● **About this exercise**
Please count the lines in the entries below that include the word "есть", and give only the number.

● **Material for the task**
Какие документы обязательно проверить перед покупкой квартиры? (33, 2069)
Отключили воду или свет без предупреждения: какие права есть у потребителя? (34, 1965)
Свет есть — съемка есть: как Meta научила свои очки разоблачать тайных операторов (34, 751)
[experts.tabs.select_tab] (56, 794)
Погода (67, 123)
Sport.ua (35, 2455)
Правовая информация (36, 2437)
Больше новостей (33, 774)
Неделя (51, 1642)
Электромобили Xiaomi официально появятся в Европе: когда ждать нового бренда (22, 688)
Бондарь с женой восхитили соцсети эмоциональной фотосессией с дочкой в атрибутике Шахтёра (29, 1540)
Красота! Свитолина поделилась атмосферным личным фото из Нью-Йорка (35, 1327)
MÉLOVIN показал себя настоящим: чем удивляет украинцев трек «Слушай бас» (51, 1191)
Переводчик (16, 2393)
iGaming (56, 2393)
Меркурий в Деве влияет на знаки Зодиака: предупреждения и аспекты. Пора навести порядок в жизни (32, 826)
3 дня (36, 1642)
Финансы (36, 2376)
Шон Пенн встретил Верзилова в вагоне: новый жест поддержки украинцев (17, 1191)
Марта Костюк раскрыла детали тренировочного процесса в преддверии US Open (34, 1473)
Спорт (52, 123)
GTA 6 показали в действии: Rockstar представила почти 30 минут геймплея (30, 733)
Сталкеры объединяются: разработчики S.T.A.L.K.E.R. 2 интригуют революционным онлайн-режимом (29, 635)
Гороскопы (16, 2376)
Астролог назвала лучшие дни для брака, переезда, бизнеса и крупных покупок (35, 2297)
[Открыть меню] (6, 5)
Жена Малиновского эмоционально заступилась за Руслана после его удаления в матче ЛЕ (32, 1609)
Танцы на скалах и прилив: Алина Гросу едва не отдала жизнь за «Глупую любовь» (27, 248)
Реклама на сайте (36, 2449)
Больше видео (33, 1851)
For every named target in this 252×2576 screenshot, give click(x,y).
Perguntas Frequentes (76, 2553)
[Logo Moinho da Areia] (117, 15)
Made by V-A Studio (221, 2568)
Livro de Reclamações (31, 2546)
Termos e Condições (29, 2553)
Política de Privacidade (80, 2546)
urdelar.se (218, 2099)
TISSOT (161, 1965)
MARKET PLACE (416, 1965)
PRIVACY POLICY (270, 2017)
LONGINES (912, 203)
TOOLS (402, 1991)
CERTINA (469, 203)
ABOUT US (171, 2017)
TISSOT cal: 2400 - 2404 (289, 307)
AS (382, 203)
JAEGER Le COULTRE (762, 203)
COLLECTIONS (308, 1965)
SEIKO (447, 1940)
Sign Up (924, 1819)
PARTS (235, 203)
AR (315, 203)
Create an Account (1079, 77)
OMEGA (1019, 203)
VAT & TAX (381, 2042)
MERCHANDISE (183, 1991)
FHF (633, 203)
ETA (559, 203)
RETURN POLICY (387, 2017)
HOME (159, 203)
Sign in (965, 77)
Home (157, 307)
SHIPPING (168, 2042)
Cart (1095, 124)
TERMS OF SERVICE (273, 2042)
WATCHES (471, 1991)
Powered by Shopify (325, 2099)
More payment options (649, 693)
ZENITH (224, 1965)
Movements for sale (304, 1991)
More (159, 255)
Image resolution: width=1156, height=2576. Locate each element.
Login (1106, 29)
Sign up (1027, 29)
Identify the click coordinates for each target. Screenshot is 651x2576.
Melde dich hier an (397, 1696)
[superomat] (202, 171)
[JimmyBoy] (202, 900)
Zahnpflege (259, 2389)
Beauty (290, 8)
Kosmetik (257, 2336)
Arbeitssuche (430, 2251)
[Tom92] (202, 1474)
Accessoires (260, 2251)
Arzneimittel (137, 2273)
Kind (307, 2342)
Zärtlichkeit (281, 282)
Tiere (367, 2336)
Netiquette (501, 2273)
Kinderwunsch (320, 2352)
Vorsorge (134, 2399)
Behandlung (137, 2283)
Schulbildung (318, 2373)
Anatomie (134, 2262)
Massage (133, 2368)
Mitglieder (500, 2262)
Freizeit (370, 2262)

● **Written solution**
2